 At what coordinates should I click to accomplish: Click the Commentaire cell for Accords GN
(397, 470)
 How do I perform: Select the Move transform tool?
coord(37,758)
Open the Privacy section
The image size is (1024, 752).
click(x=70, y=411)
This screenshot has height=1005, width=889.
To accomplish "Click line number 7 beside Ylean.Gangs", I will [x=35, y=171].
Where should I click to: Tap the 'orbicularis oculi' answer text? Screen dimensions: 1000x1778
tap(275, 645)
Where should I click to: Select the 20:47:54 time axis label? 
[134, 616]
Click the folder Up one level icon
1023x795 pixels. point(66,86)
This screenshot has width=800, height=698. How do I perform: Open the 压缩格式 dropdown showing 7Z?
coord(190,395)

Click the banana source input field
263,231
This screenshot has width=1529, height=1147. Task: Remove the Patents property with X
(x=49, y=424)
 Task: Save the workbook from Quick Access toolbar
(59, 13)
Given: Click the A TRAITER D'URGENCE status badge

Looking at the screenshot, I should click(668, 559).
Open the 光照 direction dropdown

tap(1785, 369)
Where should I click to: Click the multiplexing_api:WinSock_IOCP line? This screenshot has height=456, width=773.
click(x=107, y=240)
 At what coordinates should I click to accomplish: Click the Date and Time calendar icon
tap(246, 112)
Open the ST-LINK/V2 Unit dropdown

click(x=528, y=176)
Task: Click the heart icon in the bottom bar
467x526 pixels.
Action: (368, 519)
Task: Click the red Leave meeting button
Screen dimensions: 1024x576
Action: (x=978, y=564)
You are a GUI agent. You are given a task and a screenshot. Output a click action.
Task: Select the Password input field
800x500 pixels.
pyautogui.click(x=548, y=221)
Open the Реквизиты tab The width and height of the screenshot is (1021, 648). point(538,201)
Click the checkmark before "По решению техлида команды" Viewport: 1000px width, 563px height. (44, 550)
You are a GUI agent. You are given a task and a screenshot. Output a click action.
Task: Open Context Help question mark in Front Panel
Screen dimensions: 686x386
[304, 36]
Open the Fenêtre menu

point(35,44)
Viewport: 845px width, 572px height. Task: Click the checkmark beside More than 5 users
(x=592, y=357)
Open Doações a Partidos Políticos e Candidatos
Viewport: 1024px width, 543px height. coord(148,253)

########################################

= What the task requires =
The records above need to be output again, verbatim.

= Exercise output =
 At what coordinates should I click to accomplish: Click the Commentaire cell for Accords GN
(397, 470)
 How do I perform: Select the Move transform tool?
coord(37,758)
Open the Privacy section
The image size is (1024, 752).
click(x=70, y=411)
This screenshot has height=1005, width=889.
To accomplish "Click line number 7 beside Ylean.Gangs", I will [x=35, y=171].
Where should I click to: Tap the 'orbicularis oculi' answer text? Screen dimensions: 1000x1778
tap(275, 645)
Where should I click to: Select the 20:47:54 time axis label? 
[134, 616]
Click the folder Up one level icon
1023x795 pixels. point(66,86)
This screenshot has width=800, height=698. How do I perform: Open the 压缩格式 dropdown showing 7Z?
coord(190,395)

Click the banana source input field
263,231
This screenshot has width=1529, height=1147. Task: Remove the Patents property with X
(x=49, y=424)
 Task: Save the workbook from Quick Access toolbar
(59, 13)
Given: Click the A TRAITER D'URGENCE status badge

Looking at the screenshot, I should click(668, 559).
Open the 光照 direction dropdown

tap(1785, 369)
Where should I click to: Click the multiplexing_api:WinSock_IOCP line? This screenshot has height=456, width=773.
click(x=107, y=240)
 At what coordinates should I click to accomplish: Click the Date and Time calendar icon
tap(246, 112)
Open the ST-LINK/V2 Unit dropdown

click(x=528, y=176)
Task: Click the heart icon in the bottom bar
467x526 pixels.
Action: (368, 519)
Task: Click the red Leave meeting button
Screen dimensions: 1024x576
Action: (x=978, y=564)
You are a GUI agent. You are given a task and a screenshot. Output a click action.
Task: Select the Password input field
800x500 pixels.
pyautogui.click(x=548, y=221)
Open the Реквизиты tab The width and height of the screenshot is (1021, 648). point(538,201)
Click the checkmark before "По решению техлида команды" Viewport: 1000px width, 563px height. (44, 550)
You are a GUI agent. You are given a task and a screenshot. Output a click action.
Task: Open Context Help question mark in Front Panel
Screen dimensions: 686x386
[304, 36]
Open the Fenêtre menu

point(35,44)
Viewport: 845px width, 572px height. Task: Click the checkmark beside More than 5 users
(x=592, y=357)
Open Doações a Partidos Políticos e Candidatos
Viewport: 1024px width, 543px height. coord(148,253)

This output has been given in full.